The Problem

Great Basin Green Project

The Problem

Aquifers in the Great Basin Desert are being rapidly depleted by hay farming. Some by as much as 10 billion gallons per year. There are two plans to address this. Make it worse, or Great Basin Green. The current plan created by the government and farmers is to slowly shut down farming, draining the aquifer of another 600 billion gallons of water while leaving several thousand acres fallowed and abandoned. This plan doesn’t stop aquifer depletion fast enough. Abandoned, fallowed fields don’t get reclaimed by nature in the Great Basin Desert. They remain barren dust bowls for decades unless purposely restored by human intervention. The “Make it Worse” plan has an exit… If the aquifer gets brought back into balance, the current plan to make it worse gets abandoned.

Phase 1

Fix basin floor farming

  • Convert water intensive hay crops to low water browse plants and let animals graze directly on irrigated pasture.
  • Only grow enough hay to cover supplemental feed for winter.
  • On-site processing to own value chain, reduce transportation stress on animals, reduce fuel use, improve water recycling.

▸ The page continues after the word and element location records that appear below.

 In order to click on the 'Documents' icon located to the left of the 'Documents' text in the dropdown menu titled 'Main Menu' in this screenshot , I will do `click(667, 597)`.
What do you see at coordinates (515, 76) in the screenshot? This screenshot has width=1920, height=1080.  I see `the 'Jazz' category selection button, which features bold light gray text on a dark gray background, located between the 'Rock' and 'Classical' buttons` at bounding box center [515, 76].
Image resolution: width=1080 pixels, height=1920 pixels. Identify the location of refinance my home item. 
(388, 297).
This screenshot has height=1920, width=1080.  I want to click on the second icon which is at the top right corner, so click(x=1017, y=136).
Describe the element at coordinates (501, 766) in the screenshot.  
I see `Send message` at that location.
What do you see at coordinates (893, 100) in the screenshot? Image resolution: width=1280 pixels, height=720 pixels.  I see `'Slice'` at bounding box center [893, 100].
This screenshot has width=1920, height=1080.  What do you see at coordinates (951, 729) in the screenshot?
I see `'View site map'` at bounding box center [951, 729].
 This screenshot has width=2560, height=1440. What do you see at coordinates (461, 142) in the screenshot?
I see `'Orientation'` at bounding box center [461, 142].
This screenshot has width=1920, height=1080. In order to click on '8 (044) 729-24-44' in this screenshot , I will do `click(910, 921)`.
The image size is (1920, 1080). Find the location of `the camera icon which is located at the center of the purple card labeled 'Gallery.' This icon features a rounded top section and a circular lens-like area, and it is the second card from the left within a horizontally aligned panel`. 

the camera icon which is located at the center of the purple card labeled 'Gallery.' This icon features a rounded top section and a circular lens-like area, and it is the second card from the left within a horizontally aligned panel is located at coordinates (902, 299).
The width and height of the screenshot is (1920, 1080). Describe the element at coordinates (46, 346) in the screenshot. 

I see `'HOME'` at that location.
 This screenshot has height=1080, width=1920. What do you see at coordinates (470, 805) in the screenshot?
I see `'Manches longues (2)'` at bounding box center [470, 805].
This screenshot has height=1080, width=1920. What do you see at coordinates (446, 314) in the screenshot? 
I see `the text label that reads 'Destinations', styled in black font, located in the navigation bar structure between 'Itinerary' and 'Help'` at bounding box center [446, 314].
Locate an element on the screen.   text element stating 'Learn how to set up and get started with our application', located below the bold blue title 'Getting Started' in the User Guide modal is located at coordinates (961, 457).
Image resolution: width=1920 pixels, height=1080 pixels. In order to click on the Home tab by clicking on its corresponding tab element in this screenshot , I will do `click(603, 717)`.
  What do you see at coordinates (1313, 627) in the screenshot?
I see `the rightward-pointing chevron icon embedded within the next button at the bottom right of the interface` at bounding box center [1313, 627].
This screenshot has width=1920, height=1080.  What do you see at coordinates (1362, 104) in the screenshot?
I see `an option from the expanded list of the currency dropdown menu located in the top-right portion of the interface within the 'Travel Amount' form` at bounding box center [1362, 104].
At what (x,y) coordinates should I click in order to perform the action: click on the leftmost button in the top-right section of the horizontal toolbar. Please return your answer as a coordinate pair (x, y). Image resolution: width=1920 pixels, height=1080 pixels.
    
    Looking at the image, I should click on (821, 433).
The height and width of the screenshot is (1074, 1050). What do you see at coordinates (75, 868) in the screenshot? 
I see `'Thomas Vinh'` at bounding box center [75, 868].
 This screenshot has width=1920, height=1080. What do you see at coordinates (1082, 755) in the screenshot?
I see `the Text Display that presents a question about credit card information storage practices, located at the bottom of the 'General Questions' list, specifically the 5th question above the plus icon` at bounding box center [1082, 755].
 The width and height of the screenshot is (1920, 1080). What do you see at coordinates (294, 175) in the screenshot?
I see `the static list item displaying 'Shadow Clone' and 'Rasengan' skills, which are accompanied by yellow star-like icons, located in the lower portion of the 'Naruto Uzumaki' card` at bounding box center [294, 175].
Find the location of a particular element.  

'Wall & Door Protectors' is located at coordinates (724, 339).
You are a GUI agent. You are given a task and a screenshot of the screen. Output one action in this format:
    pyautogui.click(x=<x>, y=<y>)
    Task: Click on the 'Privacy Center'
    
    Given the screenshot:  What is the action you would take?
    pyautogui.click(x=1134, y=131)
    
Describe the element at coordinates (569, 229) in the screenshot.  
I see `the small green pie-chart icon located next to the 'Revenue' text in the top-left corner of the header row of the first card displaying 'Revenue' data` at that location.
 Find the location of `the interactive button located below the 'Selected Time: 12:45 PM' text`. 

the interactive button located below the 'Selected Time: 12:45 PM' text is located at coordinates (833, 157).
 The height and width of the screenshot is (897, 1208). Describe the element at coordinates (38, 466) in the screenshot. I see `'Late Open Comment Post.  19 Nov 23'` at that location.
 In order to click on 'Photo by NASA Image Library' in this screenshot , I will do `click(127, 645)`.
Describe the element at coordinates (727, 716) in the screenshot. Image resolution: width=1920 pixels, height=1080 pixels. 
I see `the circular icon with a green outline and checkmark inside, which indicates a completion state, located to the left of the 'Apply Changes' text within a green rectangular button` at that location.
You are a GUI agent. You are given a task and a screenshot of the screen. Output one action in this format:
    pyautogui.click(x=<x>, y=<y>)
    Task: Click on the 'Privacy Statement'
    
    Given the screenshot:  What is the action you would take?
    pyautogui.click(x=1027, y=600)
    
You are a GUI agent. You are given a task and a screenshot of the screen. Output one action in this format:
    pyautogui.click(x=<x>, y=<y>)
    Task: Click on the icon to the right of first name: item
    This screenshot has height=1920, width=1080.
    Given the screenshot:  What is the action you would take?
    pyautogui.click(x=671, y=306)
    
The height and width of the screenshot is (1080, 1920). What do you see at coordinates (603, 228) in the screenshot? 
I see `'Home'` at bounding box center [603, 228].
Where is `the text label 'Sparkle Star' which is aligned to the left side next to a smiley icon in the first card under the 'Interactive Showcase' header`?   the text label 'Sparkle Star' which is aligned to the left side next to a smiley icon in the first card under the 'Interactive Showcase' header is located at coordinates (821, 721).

Initial Goal is to purchase 3 farms on 5 properties
1. Convert to goat dairy and pasture raised eggs.
2. Pasture raised wool farm.
3. Pasture raised chicken and turkey meat.
4. Supplemental hay & pasture raised poultry.
5. Restore to native habitat for wildlife.
6. (Bonus property) 458 acres of fallowed dust bowl. Restore for pasture raised meats.


The Result

  • 6,642 acres protected
  • Conservation easements permanently limit land use.
  • Estimated 1 billion gallons a year of groundwater saved.
  • Reduce diesel fuel use by 12k gallons per year.
  • Establish employee ownership (ESOP) to encourage value growth over value extraction and share that growth with the workers who help create it.

 

Phase 2

The Mountain Benches – Water harvesting

  • Purchase 2 adjoining cattle ranches covering 10,101 acres
  • Estimated 2.8 billion gallons per year of rain falls directly on this land.
  • Estimated 3 to 6 billion gallons runs over it from uphill.
  • Currently zero effort or plan to get this water into the ground.
  • This water all runs downhill to a terminal basin, where it sits until it evaporates.
  • The downhill slope is 3 miles long.
  • Build earthworks to slow the water & infiltrate it into the ground along the slope.
  • Plant low water flowering shrubs & trees along earthworks so roots create passages for water.
  • Continue cattle ranching. Add poultry & bees.

Phase 3

Structures & Wells

  • Deconstruct (to recycle) & replace old, drafty farmhand houses with new, ultra low energy, water recycling, passive solar homes.
  • Convert or replace farm structures into passive solar structures.
  • Add solar to all roof tops and convert water well pumps to pure solar or net zero.
Our Story

About Great Basin Green

Great Basin Green is a project created by teenage homeschooler Cole Summers to reimagine how the Great Basin Desert is farmed, changing the priority from depleting the natural resources of groundwater and soil for hay farming, to conserving groundwater and building soil while letting animals live more natural lives.
Starting in one of the most depleted basins within the Great Basin Desert, our goal is to purchase existing hay farms to immediately reduce their groundwater, fuel, and power use. Some fields will be restored to nature. Others will become examples of naturally raised, heritage livestock spending their lives on pasture.
During the conversion to regenerative agriculture practices for preserving the aquifer and the soil, we’ll also be converting the business model currently used by hay farms. The days of one family benefiting from the extraction of natural resources will come to an end, replaced by a model where the typically poor farm hands are trained in value growth business skills and earn shared ownership over the product of their labor. The resulting employee-owned farm will not sit at the bottom of its value chain, but will own the brands and products sold to consumers. The longevity of this project will not depend on a family’s next generation wanting to continue farming.